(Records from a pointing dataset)
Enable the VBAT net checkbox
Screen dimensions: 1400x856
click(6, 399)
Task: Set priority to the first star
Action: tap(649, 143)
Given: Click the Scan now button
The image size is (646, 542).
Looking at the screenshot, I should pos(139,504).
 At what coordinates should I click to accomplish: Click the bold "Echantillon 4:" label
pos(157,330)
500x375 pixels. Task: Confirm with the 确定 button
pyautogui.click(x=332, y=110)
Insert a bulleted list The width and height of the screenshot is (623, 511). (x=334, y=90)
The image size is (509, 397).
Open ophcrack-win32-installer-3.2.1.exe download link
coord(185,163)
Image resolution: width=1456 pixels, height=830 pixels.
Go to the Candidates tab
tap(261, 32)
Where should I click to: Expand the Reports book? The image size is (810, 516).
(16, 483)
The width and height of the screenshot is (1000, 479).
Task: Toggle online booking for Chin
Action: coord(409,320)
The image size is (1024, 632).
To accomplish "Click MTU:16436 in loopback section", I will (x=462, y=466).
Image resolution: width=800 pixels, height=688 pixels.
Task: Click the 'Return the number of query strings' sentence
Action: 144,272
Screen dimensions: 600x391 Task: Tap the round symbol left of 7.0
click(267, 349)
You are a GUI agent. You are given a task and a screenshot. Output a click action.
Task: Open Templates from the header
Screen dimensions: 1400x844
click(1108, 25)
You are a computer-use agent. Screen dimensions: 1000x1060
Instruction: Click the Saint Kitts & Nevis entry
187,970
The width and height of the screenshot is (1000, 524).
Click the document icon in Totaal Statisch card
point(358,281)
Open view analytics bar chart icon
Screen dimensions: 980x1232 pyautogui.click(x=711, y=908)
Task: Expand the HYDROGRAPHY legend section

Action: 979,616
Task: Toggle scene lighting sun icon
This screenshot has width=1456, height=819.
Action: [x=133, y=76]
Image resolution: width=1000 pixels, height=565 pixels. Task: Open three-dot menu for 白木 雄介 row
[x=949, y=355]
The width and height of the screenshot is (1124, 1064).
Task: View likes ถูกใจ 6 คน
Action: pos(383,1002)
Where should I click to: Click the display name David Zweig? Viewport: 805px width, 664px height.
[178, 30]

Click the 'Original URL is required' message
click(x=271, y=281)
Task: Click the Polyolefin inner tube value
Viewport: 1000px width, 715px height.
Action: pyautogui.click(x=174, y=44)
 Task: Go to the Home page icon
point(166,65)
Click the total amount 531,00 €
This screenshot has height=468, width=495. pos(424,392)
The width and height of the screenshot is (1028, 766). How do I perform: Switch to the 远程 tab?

» What is required
Show every line of the data above that contains the word "icon". Case counts.

» Correct output
Click the document icon in Totaal Statisch card
Open view analytics bar chart icon
Task: Toggle scene lighting sun icon
 Task: Go to the Home page icon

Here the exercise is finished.